In brief: Those of a certain age who hold nostalgic memories for obsolete technology might feel a tug of the heart strings reading this story: over in Japan, the country’s last pager service provider is finally coming to an end next year, despite the company halting production of the devices 20 years ago.
Pagers were developed in the 50s and 60s but became widely popular in the 1980s and 1990s. The radio devices could receive and, in the case of two-way pagers, send messages via radio waves. In 1996, 10 million units were being used in Japan as "poke-beru" or "pocket bell,” as they’re known over there, reached peak popularity.
Like so many industries, pagers were slowly killed off by the rise of mobile phones. But while NTT, the telecom firm whose predecessor introduced pagers to Japan 50 years ago, shuttered its services over a decade ago, Tokyo Telemessage has kept on going.

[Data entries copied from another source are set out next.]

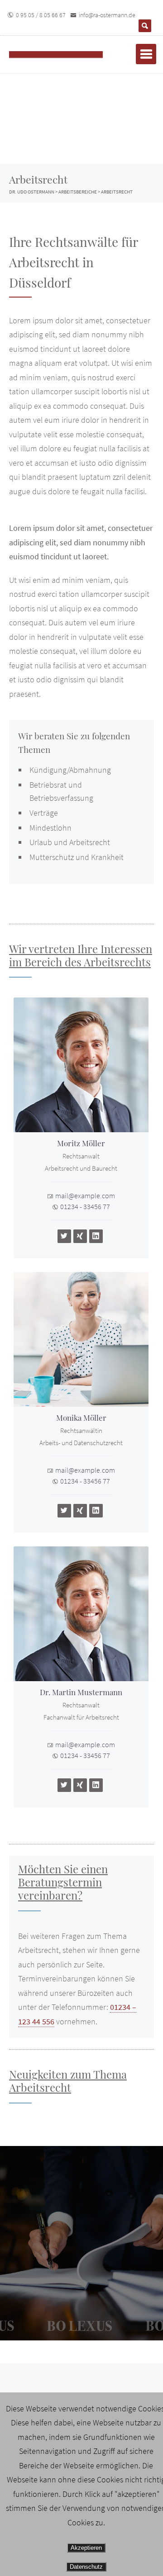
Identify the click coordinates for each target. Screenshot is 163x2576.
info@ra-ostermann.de (107, 15)
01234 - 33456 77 (85, 1206)
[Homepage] (65, 54)
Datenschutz (86, 2566)
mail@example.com (85, 1195)
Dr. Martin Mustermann (81, 1692)
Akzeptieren (86, 2547)
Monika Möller (81, 1418)
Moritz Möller (81, 1143)
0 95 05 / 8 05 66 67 (41, 15)
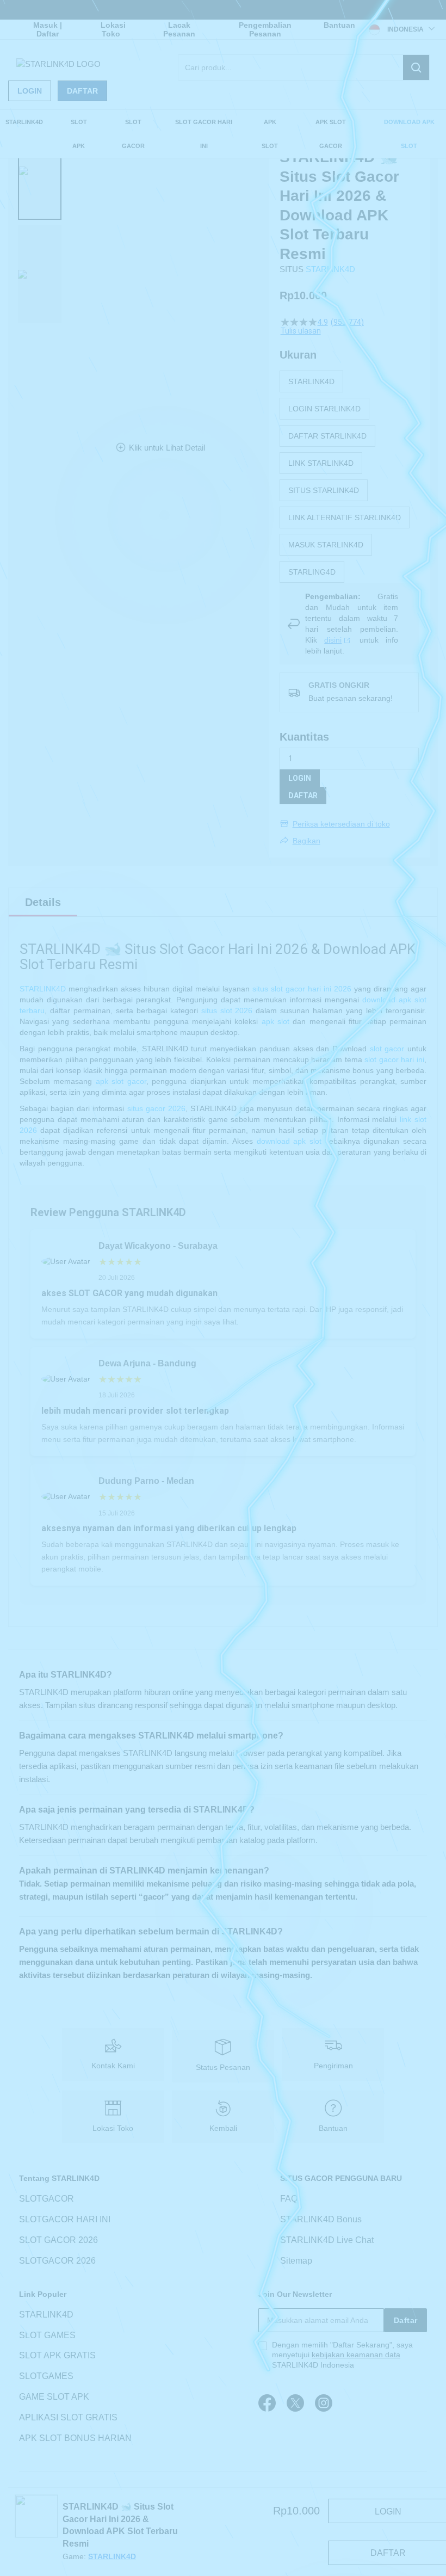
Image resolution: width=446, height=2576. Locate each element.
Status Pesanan (223, 2067)
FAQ (289, 2198)
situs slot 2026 (227, 1010)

It says that 1500 customers still subscribe to its service, many of whom are hospital workers—the devices are suitable in these environments because they don’t emit electromagnetic waves.
Japanese pager users have until September 2019 before their ancient technology stops working, which Tokyo Telemessage says is due to a lack of demand.
In a country where more than 20 percent of the population is over 65, it’s easy to find older technology. Fax machines also remain popular, much like in certain sectors of the UK, where 9000 are used within the national health service.
Despite still using archaic devices, Japan remains well-known for embracing modern technology, though don’t ask its minister of cybersecurity about computers—he recently said that he’s never used one.